MEB “Çırak öğrencilerin ahilik kültüründen gelen usta-çırak ilişkisiyle mesleklerini işbaşında öğrenmelerinin amaçlandığı” gibi kulağa hoş gelen bir anlatı tuttursa da, bu söylemin hayatta karşılığı yok.
CHP Milletvekili Turan Taşkın Özer’in, henüz 2 ay önce MEB Bakanı Yusuf Tekin’e “MESEM mezunlarının kaçı eğitim aldığı alan ve dalda, kendi mesleğiyle ilgili SGK kayıtlı iş bulmuştur?” sorusuna verilebilen bir yanıt yok mesela.
Tekin, “Mezunların istihdam durumunun tespitine yönelik SGK ve ilgili diğer kurumlarla çalışmalar devam etmektedir” diyerek soruyu geçiştirdi, böylece bir takip sistemi olmadığı gibi aslında gençlerin iş sahibi olup olmadıklarıyla ilgilenmedikleri de aşikar oldu. Malumun ilanı…
DEVLET, ‘OKULU BIRAK ÇIRAK OL’ DİYOR’
Ailelerin; okula gitmek yerine haylazlık eden, okulu savsaklayan çocuklarını “Eğer okumazsan seni mahalledeki kaportacıya veririm” tehdidinin aslında bir tür okula teşvik olarak işlev gördüğü zamanlar çok da eski sayılmaz. Çünkü kaportacıda çırak olmak zordur, meşakkatlidir… Şimdi ise bizzat devletin kendisi “Okulu bırak çırak ol” demeye getirirken, çocukların önüne çıraklığın kendisini hedef olarak konuyor.
YASAL KILIFLAR, SUÇ VE İSTİSMAR GERÇEĞİNİ DEĞİŞTİRMİYOR
Cumhurbaşkanı Erdoğan’ın ‘müjde’ olarak duyurduğu MESEM’ler, tam 1,5 milyon çocuğu ‘çırak’ ve ‘stajyer’ adı altında en ucuz dolayısıyla en cazip iş gücü ordusu olarak sermayeye terk etti.

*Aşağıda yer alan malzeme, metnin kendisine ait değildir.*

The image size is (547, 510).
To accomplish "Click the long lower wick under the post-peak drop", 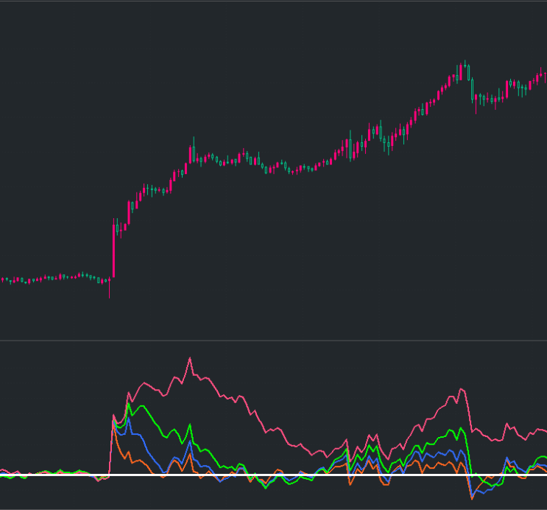I will [476, 108].
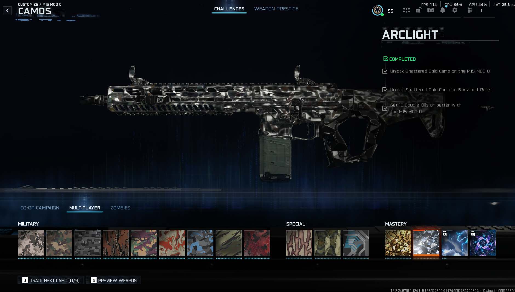The width and height of the screenshot is (515, 292).
Task: Click the 6 Assault Rifles challenge checkbox
Action: click(385, 90)
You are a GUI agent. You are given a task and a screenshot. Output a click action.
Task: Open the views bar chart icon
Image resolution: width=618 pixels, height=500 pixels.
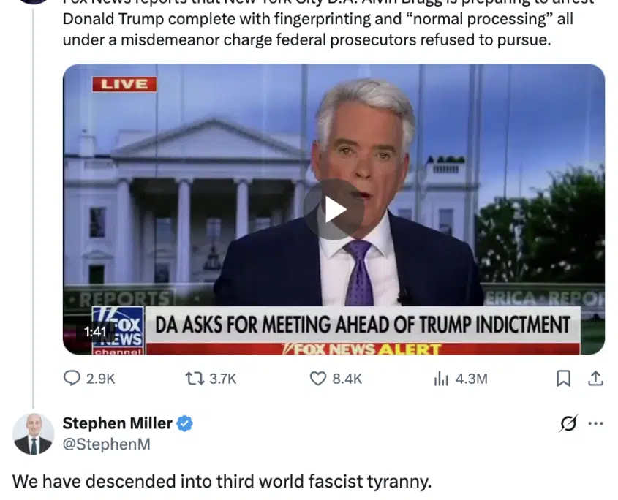tap(440, 379)

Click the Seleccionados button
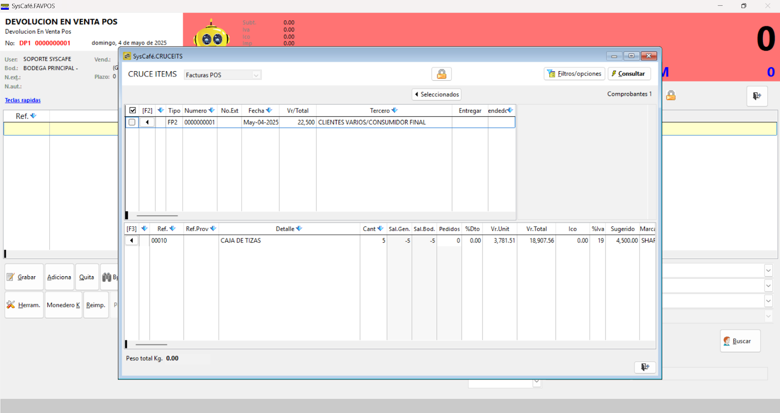point(436,94)
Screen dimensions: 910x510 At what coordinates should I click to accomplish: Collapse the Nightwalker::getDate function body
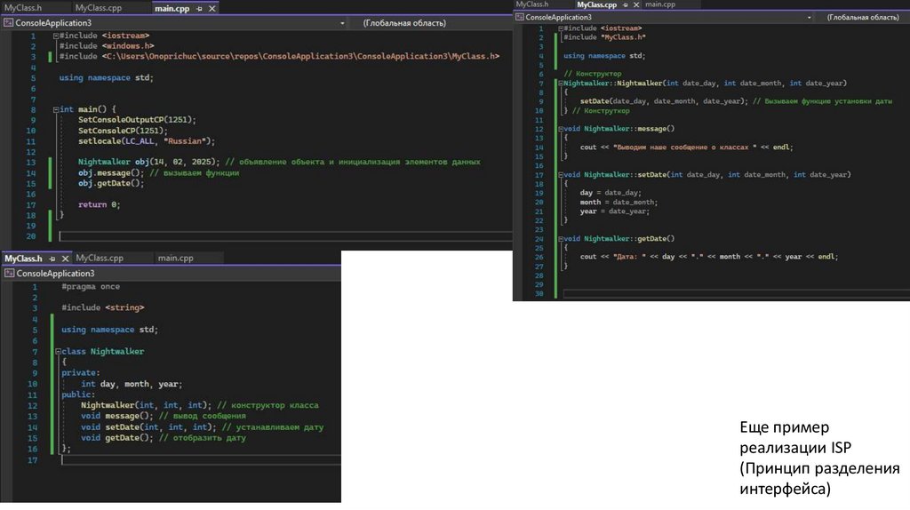[559, 239]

Bu haberler de ilginizi çekebilir:
Fakat; MESEM’lerin yasal olması, kanunla düzenlenmiş olması, devlet eliyle uygulanıyor olması okula gitmesi gereken yoksul çocuklarının fabrikalarda işe sürülmelerini, ölmelerini, sakat kalmalarını meşru ve kabul edilebilir yapmıyor. Bu alana uydurulmuş yasal kılıfların her türlüsünün çocuk işliğinin tam bir istismar ve suç alanı olduğu gerçeğini değiştirmediği gibi…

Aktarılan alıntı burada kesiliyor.